In my previous article we explored Teradata's spatial features using geometric shapes on a 10x10 grid.  I hope this was a useful introduction into the new ST_Geometry data type and its powerful set of functions.  And now that we've covered the basics, let's take a step into the world of geospatial.  By geospatial, we're now talking about locations based on geographic reference points on Earth; for example longitude and latitude.   (This can and does get more complicated, but we'll try to keep this as light as possible).


So just like we did in the previous article, we'll start with an example using ST_Geometry for point data. Here's a table to store city locations as points on a map.

CREATE TABLE cities
(
    id INTEGER NOT NULL PRIMARY KEY,
    name VARCHAR(50),
    location ST_GEOMETRY
);

 

This table includes an ID column, a name column and an ST_Geometry column for storing the location.

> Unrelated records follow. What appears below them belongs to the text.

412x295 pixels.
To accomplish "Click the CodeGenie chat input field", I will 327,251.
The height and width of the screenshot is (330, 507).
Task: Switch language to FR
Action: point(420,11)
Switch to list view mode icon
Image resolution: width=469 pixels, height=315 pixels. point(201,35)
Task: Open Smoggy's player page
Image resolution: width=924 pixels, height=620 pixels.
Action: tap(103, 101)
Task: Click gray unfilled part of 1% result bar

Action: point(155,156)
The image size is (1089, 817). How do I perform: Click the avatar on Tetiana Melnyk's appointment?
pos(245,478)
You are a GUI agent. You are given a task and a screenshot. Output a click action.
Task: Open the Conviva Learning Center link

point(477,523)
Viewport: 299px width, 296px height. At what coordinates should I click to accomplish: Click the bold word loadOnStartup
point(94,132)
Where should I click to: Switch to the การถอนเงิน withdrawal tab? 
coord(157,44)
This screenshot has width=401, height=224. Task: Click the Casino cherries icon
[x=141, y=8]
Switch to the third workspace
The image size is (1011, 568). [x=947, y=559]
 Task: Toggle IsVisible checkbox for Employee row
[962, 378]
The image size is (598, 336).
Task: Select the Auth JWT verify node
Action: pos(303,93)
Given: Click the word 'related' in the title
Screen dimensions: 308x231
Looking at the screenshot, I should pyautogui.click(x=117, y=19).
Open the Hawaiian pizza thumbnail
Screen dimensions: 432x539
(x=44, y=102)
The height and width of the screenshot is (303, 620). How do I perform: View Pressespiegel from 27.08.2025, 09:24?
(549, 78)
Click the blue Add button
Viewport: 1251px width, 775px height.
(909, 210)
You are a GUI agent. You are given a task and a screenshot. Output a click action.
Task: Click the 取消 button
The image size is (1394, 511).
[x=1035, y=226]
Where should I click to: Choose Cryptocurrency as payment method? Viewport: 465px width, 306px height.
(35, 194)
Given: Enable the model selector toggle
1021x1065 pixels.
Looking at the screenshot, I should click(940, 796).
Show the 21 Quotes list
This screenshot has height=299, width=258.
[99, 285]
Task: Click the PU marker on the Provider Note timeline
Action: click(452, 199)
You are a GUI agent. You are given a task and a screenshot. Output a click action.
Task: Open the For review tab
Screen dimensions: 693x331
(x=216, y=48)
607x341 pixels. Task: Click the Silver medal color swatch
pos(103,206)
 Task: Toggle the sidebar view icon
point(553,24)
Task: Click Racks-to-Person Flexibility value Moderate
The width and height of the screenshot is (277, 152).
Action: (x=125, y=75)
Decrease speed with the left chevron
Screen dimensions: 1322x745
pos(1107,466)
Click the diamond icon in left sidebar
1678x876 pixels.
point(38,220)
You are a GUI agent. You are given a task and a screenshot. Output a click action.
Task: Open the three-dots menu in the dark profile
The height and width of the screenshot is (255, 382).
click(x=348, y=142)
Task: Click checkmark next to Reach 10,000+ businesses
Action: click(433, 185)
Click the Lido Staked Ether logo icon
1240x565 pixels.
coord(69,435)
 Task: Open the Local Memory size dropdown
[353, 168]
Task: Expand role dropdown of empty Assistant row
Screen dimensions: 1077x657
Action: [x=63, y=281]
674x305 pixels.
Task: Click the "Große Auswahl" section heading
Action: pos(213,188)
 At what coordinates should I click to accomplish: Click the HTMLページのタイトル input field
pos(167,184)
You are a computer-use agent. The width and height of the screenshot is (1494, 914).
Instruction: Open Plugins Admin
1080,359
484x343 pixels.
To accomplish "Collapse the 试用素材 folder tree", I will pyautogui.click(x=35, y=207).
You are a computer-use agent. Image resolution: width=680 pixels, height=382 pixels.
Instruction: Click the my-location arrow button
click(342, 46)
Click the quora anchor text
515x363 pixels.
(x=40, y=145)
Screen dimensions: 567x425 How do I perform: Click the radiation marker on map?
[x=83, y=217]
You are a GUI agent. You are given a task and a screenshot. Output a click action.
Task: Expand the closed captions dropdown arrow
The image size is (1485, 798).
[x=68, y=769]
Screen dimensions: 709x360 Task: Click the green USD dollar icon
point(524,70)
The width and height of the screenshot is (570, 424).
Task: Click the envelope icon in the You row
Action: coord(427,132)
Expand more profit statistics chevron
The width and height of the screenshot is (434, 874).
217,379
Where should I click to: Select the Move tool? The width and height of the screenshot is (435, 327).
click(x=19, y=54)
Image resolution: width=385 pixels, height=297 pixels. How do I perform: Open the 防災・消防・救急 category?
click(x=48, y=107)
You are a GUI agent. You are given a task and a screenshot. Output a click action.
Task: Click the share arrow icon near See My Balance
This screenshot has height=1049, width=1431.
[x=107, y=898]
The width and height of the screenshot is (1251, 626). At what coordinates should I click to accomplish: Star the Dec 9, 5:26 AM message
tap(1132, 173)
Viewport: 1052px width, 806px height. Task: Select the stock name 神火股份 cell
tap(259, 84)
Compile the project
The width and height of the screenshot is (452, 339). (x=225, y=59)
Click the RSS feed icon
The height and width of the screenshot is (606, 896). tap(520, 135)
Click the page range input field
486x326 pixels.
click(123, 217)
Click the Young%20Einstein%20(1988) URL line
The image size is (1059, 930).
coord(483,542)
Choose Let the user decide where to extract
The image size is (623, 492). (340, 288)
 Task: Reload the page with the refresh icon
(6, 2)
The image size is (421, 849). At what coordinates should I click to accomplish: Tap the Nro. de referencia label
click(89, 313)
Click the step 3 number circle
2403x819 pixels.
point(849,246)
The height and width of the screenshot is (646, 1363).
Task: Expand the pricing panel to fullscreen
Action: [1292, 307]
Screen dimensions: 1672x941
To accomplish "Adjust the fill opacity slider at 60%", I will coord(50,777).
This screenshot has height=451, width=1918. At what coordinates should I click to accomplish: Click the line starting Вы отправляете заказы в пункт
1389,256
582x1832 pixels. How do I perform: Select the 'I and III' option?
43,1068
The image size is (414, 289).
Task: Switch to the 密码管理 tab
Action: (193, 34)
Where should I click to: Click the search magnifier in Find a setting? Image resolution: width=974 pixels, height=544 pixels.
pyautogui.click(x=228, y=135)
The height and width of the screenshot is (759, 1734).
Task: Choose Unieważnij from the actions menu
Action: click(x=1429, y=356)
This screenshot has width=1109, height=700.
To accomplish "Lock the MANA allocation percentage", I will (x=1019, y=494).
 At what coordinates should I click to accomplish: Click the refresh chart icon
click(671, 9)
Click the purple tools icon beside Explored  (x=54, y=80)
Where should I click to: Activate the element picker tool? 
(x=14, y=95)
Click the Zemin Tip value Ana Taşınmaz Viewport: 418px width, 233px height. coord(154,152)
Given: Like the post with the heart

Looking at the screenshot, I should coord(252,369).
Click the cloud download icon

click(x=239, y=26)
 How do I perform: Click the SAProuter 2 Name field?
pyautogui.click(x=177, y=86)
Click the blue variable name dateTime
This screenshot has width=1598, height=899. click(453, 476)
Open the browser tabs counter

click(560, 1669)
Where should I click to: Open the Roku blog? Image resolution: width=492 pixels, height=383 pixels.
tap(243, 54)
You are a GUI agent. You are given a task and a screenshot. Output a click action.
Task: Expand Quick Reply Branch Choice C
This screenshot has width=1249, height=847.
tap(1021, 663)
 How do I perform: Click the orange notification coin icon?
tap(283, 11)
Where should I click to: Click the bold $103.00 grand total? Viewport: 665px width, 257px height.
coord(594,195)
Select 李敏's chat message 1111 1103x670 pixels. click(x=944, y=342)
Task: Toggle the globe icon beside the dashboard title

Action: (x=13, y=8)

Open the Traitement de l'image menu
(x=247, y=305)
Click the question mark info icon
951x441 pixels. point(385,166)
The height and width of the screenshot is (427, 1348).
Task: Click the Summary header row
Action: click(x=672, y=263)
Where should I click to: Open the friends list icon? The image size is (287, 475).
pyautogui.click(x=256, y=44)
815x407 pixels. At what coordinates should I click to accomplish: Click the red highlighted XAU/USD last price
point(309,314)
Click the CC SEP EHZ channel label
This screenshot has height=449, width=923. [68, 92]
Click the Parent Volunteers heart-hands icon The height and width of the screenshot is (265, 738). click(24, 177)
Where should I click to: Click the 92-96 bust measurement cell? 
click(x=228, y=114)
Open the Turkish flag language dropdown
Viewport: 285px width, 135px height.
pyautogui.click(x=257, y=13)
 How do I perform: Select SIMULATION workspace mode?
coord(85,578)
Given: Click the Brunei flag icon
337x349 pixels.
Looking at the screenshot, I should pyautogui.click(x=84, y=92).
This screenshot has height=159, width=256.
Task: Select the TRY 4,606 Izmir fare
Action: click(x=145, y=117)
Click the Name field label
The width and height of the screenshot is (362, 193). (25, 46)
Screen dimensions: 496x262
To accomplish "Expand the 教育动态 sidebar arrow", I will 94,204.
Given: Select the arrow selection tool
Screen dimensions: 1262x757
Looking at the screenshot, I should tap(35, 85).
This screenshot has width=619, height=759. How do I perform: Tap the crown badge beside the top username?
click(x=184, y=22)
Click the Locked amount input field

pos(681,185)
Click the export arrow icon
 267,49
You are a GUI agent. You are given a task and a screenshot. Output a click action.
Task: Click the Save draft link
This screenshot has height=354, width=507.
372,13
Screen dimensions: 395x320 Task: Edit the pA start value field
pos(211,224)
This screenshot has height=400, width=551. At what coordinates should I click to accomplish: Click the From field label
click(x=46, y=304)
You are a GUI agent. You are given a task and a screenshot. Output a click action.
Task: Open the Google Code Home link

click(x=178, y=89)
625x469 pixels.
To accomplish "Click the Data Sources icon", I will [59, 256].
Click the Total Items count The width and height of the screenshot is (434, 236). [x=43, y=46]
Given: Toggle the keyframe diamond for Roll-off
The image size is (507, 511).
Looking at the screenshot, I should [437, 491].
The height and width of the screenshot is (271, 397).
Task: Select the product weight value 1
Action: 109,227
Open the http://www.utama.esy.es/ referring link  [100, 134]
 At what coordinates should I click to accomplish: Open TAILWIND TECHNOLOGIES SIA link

This of course is the field that we'll be using to flex Teradata's geospatial powers.

Now to add some data.

INSERT INTO cities VALUES (1, 'New York','POINT( -73.960257 40.768823)');
INSERT INTO cities VALUES (2, 'San Francisco', 'POINT(-122.420782 37.795219 )');
INSERT INTO cities VALUES (3, 'San Diego', 'POINT(-117.074830 32.995484 )');
INSERT INTO cities VALUES (4, 'Los Angeles', 'POINT(-118.243 34.05219 )');
INSERT INTO cities VALUES (5, 'Atlanta','POINT( -84.3897 33.75449)');
INSERT INTO cities VALUES (6, 'Dallas','POINT(-96.7971 32.78108 )');

 


The first difference you should notice is the value of the X,Y coordinates. We're using geospatial references; longitude and latitude.
Longitude are the verticle lines on a map, representing the X coordinate.  And latitude are the horizontal lines, representing the Y coordinate.

OK, so far nothing too complex here.  Let's try our distance query just like we did with our simply geometry example.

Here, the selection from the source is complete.